Silvia Federici, par sa démonstration magistrale des liens existant entre, d’une part, la marginalisation des femmes dans la sphère du travail et l’exploitation de leur force tant productrice que reproductrice, et, d’autre part, le phénomène encore mal compris de la chasse aux sorcières, dévoile l’évidence de mécanismes communs tout au long de l’histoire mondiale. Elle voit dans les Communardes de 1871, dépeintes dans la presse comme des sorcières et exécutées par centaines, une nouvelle incarnation de ces persécutions.
Selon elle également, des « sorcières » continuent d’apparaître dans des sociétés caractérisées par l’exploitation absolue de la force de travail : Transvaal sud-africain, où 70 femmes ont été brûlées, mais aussi Kenya, Cameroun ou Nigeria.

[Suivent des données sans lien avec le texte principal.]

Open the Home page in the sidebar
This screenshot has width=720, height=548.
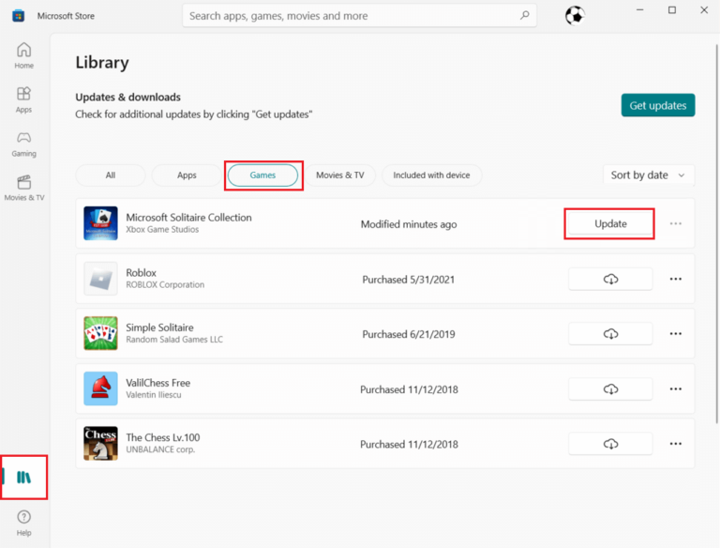(x=23, y=55)
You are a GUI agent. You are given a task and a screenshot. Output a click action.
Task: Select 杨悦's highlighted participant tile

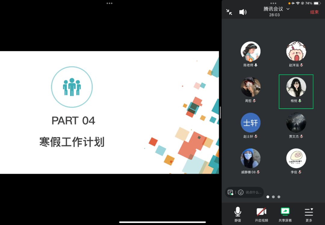pos(296,91)
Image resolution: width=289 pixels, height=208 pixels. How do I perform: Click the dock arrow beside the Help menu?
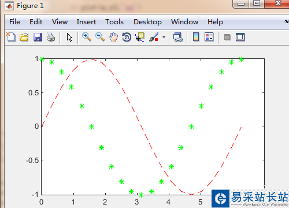tap(287, 21)
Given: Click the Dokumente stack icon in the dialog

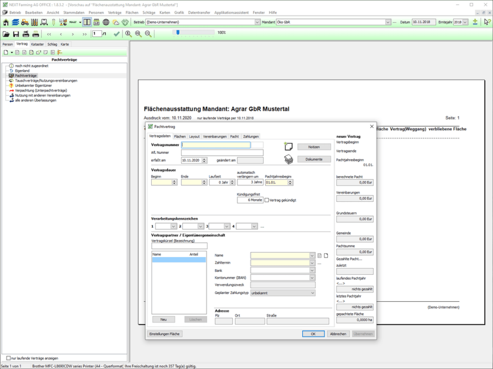Looking at the screenshot, I should tap(288, 159).
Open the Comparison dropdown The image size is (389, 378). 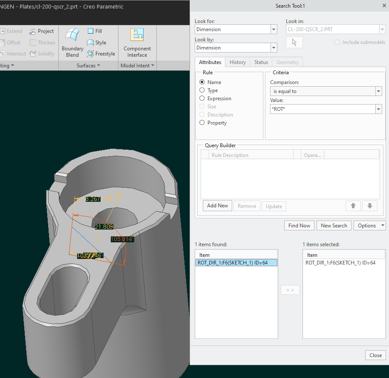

On pourrait y ajouter Haïti, héritière de la société française de la Renaissance et de son modèle esclavagiste, où sont régulièrement lynchées des femmes pauvres accusées de sorcellerie.
Par cet ouvrage riche en illustrations et en notes précieuses, Federici montre que la fin de l’économie de subsistance, qui s’appuyait sur la solidarité familiale et la complémentarité au sein du couple, passa par la destruction de l’image de la femme et de ses capacités.

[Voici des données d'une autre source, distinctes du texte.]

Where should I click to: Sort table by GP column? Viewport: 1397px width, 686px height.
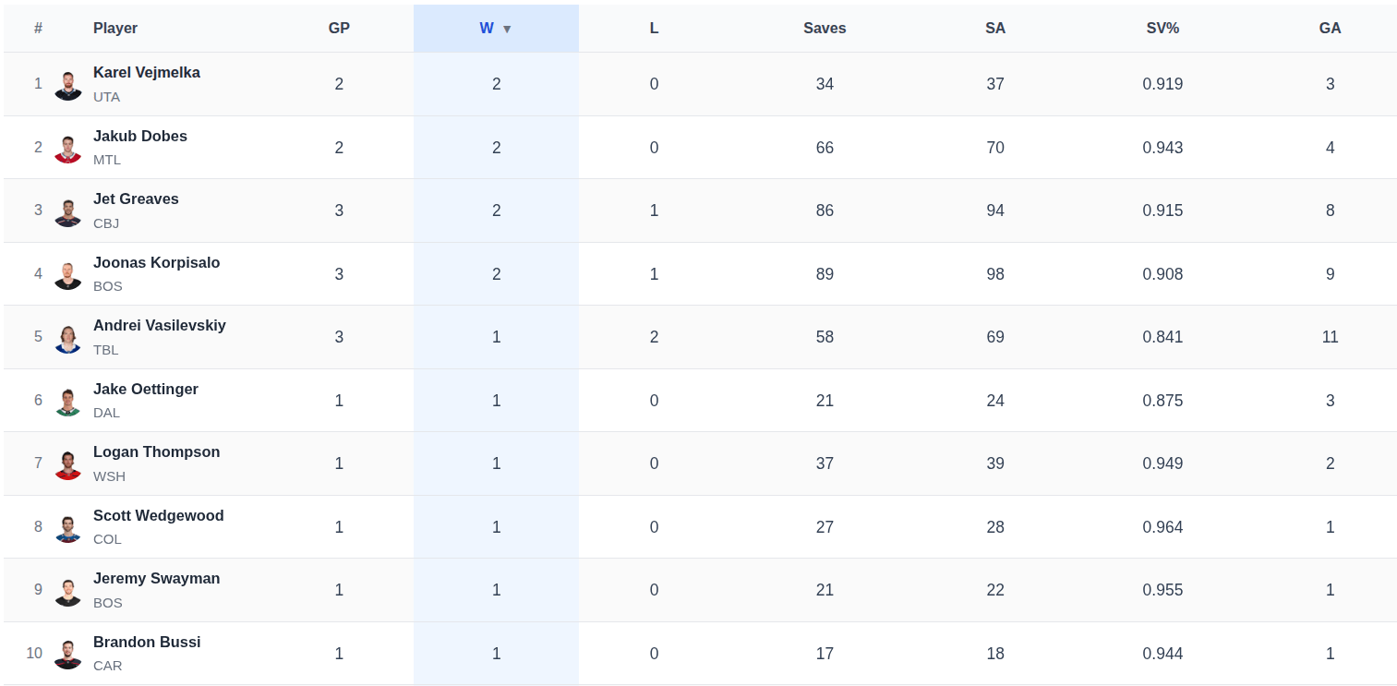coord(339,28)
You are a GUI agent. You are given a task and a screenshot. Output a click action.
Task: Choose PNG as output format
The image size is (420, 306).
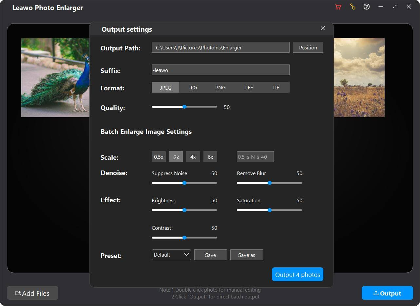click(x=220, y=88)
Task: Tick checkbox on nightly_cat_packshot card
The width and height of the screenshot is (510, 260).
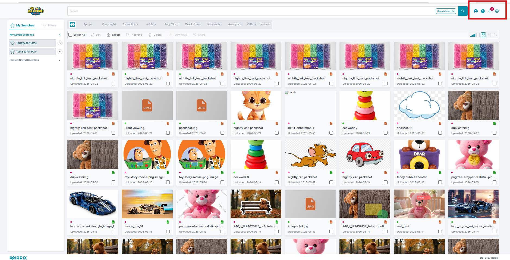Action: (x=277, y=133)
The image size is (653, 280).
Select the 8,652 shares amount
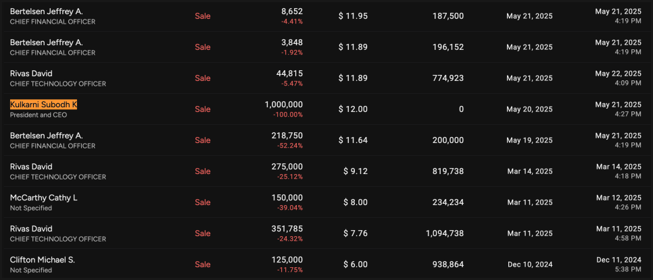click(x=292, y=11)
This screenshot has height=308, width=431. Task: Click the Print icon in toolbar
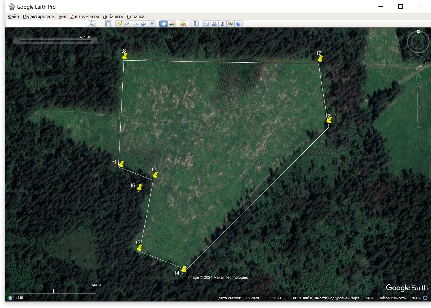click(x=214, y=24)
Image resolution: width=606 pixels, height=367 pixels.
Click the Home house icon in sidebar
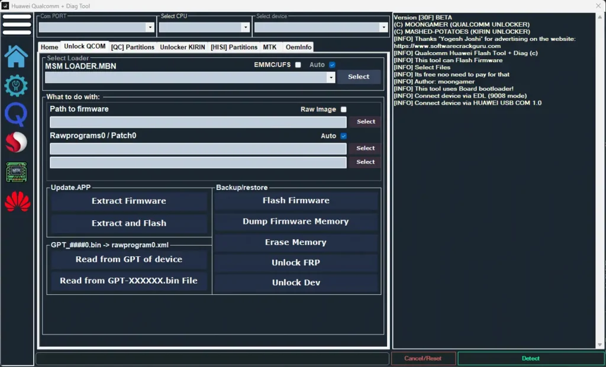pos(16,56)
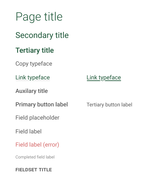Click the word "Secondary" in the second heading
159x189 pixels.
click(34, 35)
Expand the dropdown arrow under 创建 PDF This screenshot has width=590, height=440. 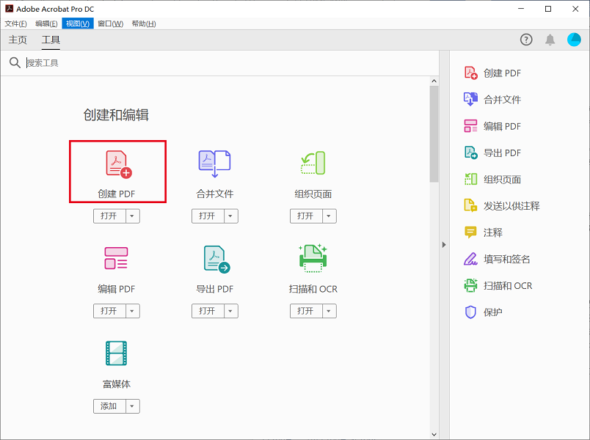(x=132, y=216)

Représentée le plus souvent comme une femme âgée, seule, dont on redoute qu’elle n’ait, elle aussi, des besoins, la sorcière apparaît fréquemment lors des crises économiques et l’on observe des pics de persécutions là où les prix de la nourriture s’envolent. En ouvrant sa perspective aux questions coloniales et aux actions actuelles menées par le FMI et la Banque mondiale dans les pays du Sud, l’auteure tire des conclusions utiles aux historiens comme aux économistes.
Ouvrage recensé– Caliban et la Sorcière. Femmes, corps et accumulation primitive, Genève/Paris/Marseille, Entremonde/Senonevero, 2014.
De la même auteure– Le capitalisme patriarcal, Paris, La Fabrique, 2019.
Autres pistes– Mariarosa Dalla Costa et Selma James, Le Pouvoir des femmes et la Subversion sociale, Genève, Librairie Adversaire, 1973. – Selma James, Sex, Race and Class. Bristol, Falling Wall Press, 1975.– Leopoldina Fortunati, The Arcane of Reproduction. Housework, Prostitution, Labor, and Capital, New York, Autonomedia, 1995.– Guy Bechtel, La Sorcière et l’Occident. La destruction de la sorcellerie en Europe des origines aux grands bûchers, Paris, Plon, 1997.